The ATO is also seeking to verify more of the $46 billion of rental property expenses claimed in relation to $46 billion in rental property income that are claimed each year. In random audits of rental income and deductions, the ATO found that nine out of 10 tax returns contained at least one error — even though most property owners have been assisted by a registered tax agent. “That was startling to us,” Jordan says. “Most of those were prepared by agents.”

The ATO responded by seeking out new data that it could match to returns. It’s now getting a stream of data from rental property agents for just that purpose. “Out of that $46 billion we can now assure around $31 billion of rental income … and $29 billion of the expenses.”

“So we've gone from nearly $100 billion of income and expenses that we had no idea about, to a high level of assurance now, over the income and expenses — through the ability to ingest data and to match it.”

 

Victory over multinationals?

Jordan is not yet ready to declare a complete win. But he seems genuinely buoyed by a string of legal settlements and wins that have recovered tax from large multinationals, and he believes many of these companies are changing their attitude to tax payments as a result.

Jordan seems to believe the ATO can have a new level of confidence that more appropriate tax payments will be made by Australia’s top 100 corporations — “not the overseas-owned digital companies, necessarily, but Australian-owned public company multinationals”. He reckons the ATO now has a good picture of this top 100’s tax affairs, simply because these companies are clear, discreet targets for tax enforcement. “If you take the top 100 companies in Australia, we have pretty well full-time staff embedded in those organisations. We know everything they do.”

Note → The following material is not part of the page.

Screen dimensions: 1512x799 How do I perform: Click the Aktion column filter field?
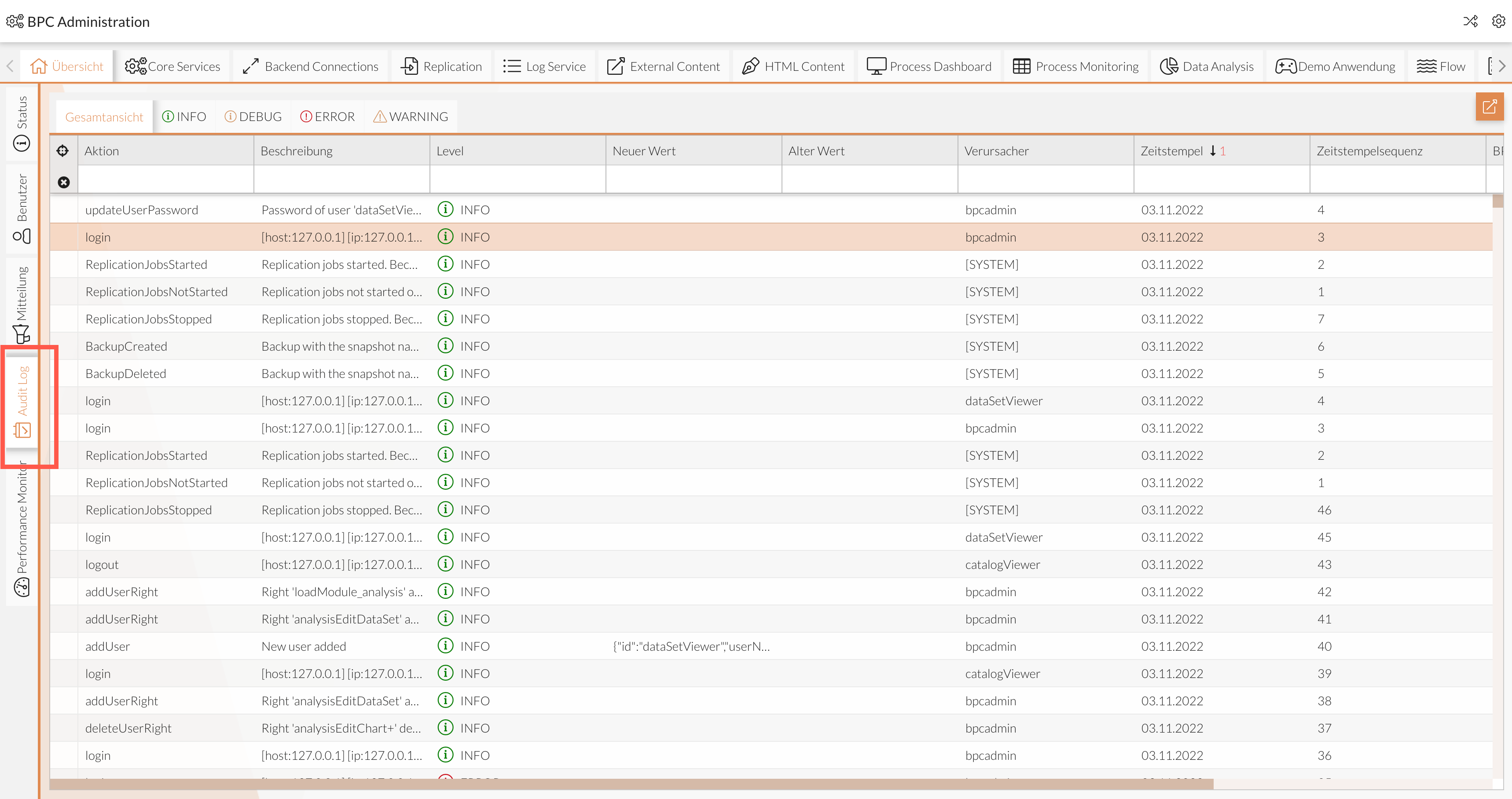pyautogui.click(x=165, y=180)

He also seems buoyed by the late-July settlement with mining giant Rio Tinto over its Singapore “marketing hub”. That reaped the ATO an extra $613 million of tax over and above the $378 million already been paid to the ATO in amended assessments, plus interest and penalties.

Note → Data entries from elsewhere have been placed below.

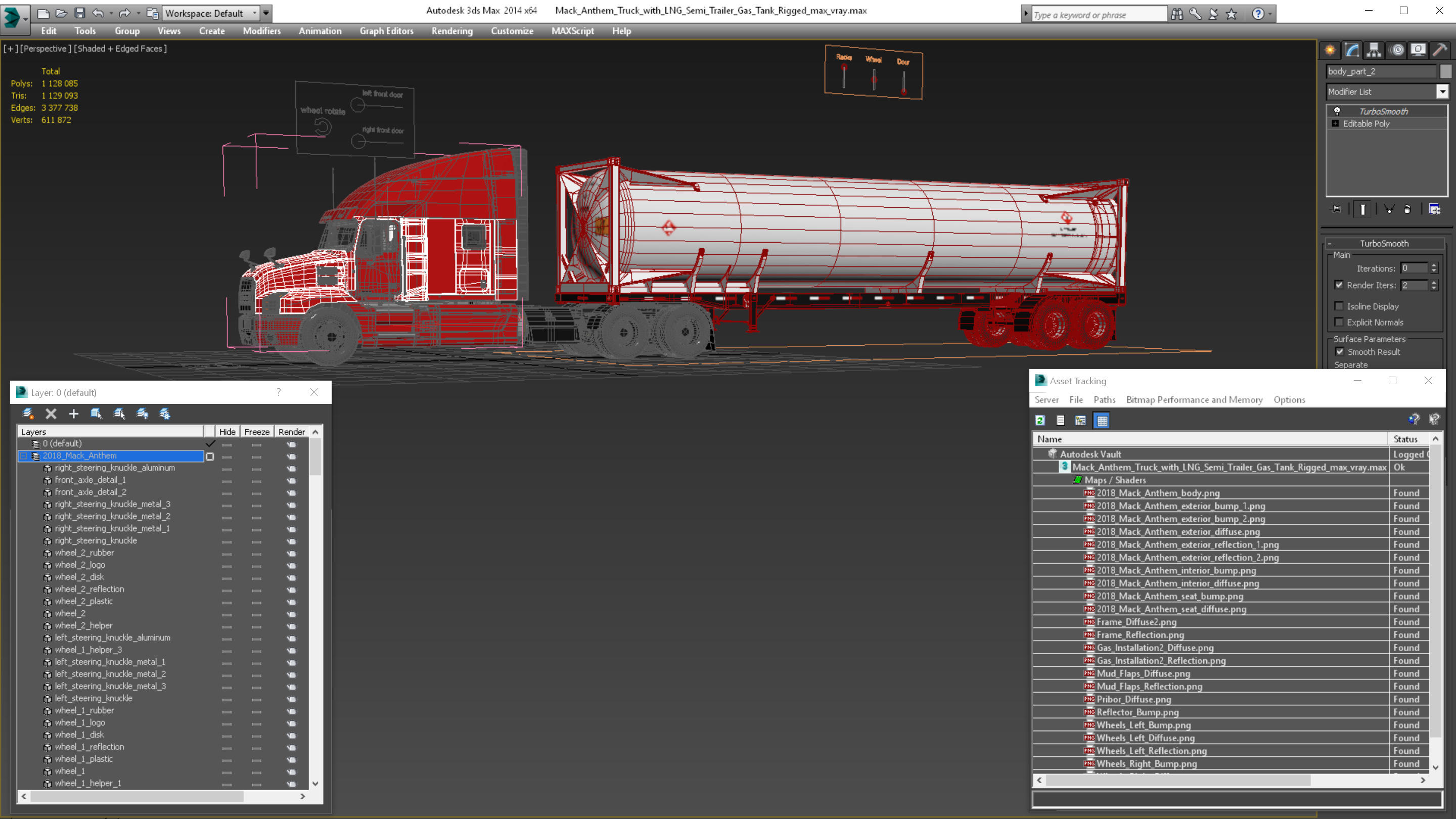
Task: Click the create new layer icon
Action: point(28,414)
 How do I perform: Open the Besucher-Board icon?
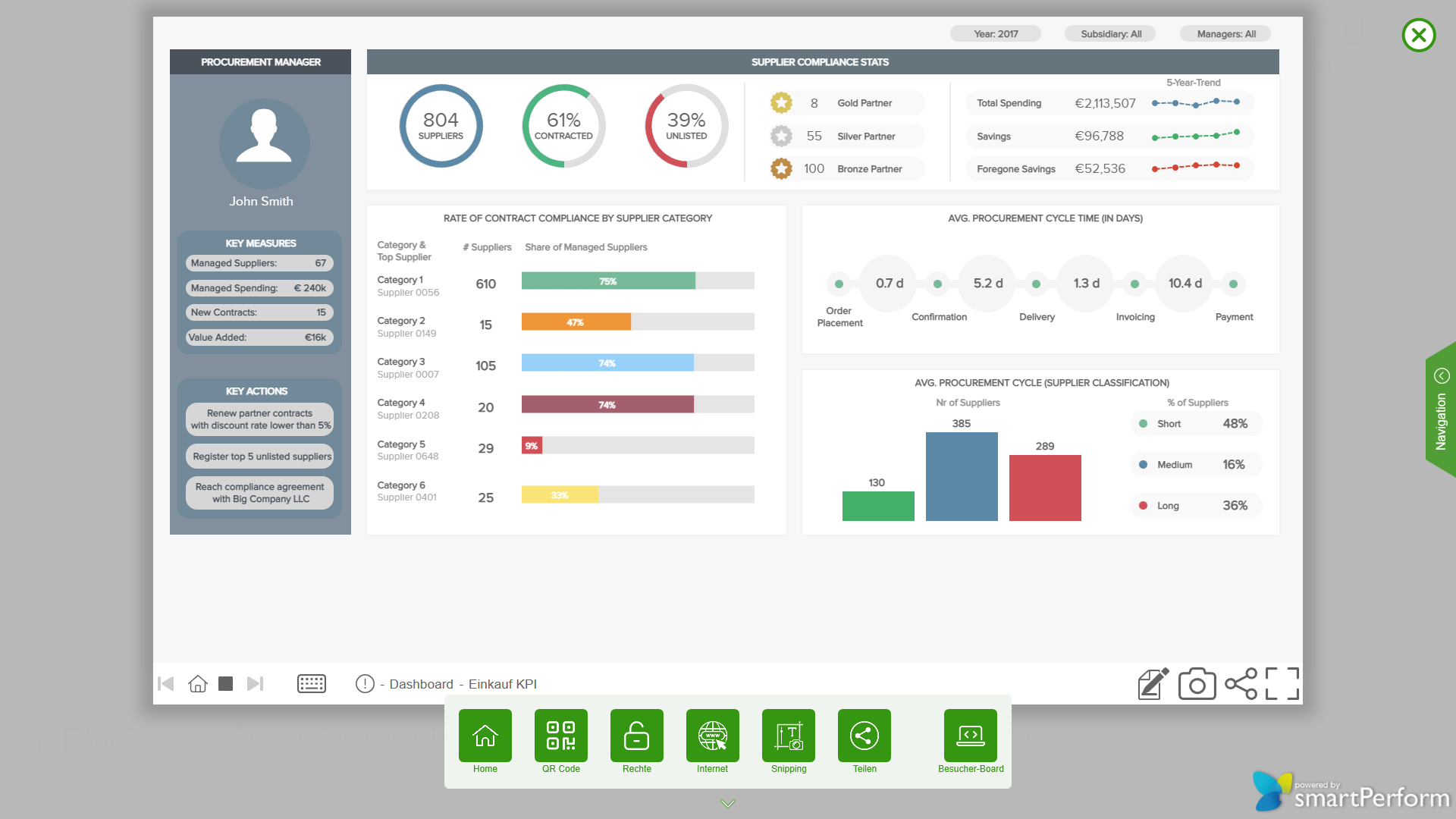pos(970,736)
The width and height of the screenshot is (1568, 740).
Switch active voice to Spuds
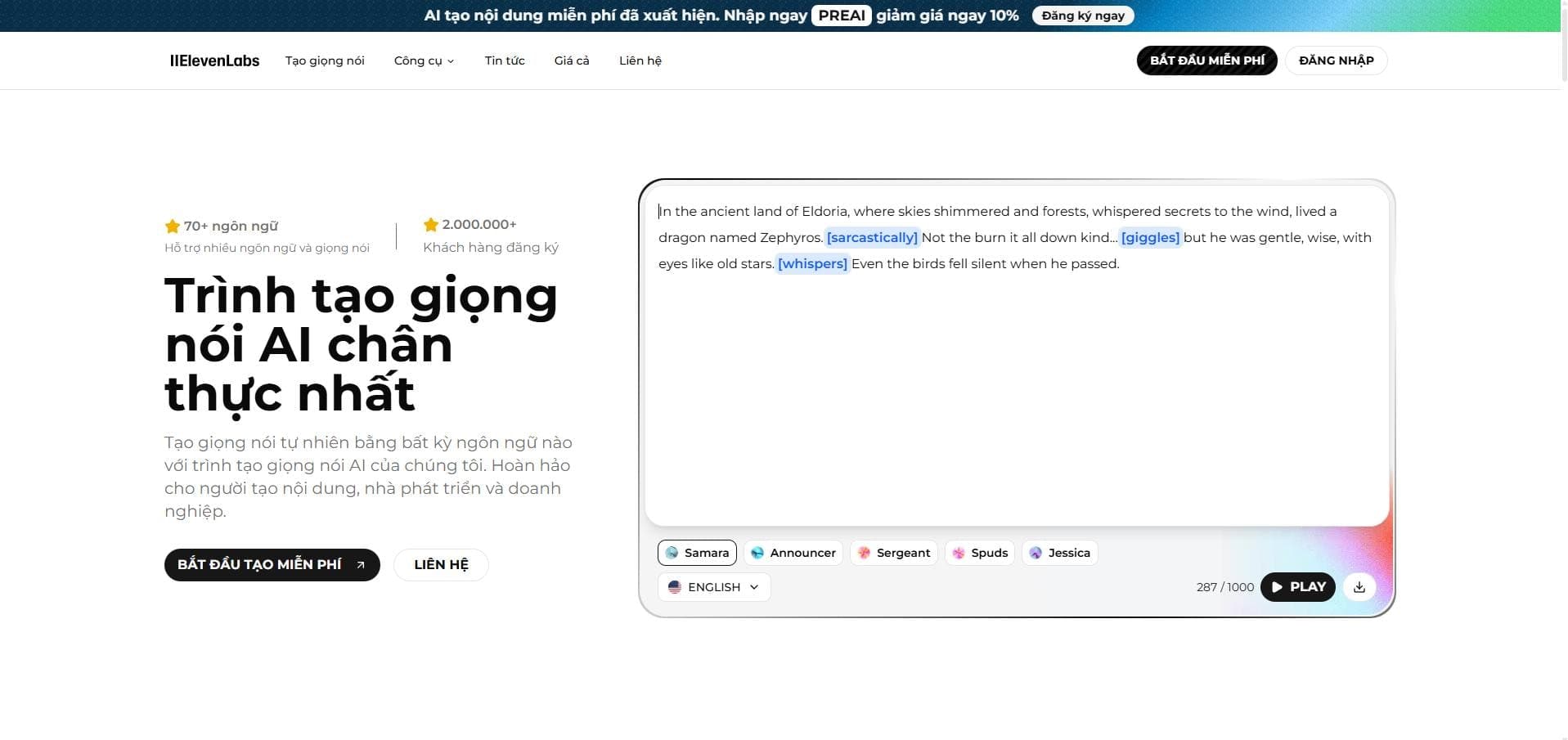click(x=979, y=553)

He’s particularly eager to point out that the settlement also commits Rio to pay those taxes in the years ahead. “Everyone’s focused on the billion dollars. Well … it could be a lot more than that if you add in the next five years.”

Something similar has already happened at another old ATO sparring partner: US energy giant Chevron. After losing a court fight with the ATO in 2017, Chevron announced in September that it expected to pay $3.7 billion in total tax for 2022, including an ongoing $110 million a month in company tax. It had previously paid almost no taxes in seven years.

“I’ll tell you,” says Jordan, “A lot of losses they would have had weren’t there, because of the change in the case that they lost. And clearly, we’ve used that principle with other large energy producers in Australia — particularly in the gas area — because they have large capital expenditure.

“So we’ve brought forward the tax-paying position for energy companies in Australia significantly.”

Jordan also sees good results from the ATO’s “justified trust” program, where it seeks objective evidence that would convince a reasonable person that a particular taxpayer was paying the right amount of tax. “We've moved from six per cent of companies in 2019 having a high assurance rating to 51 per cent in 2022,” Jordan says. “That’s an outstanding result.”

Even those foreign-owned digital multinationals — Apple, Google, Microsoft and their ilk — are living in a slightly different tax world now. On top of the moves against base erosion and profit-shifting, a new global tax agreement may bring in new Pillar 1 and 2 tax rules that will raise taxes on many large multinationals and boost the integrity of the international tax system. And the ATO has had apparently solid local wins against foreign-owned companies such as Google, which in 2019 agreed to pay more than $480 million to settle a decade-long tax dispute.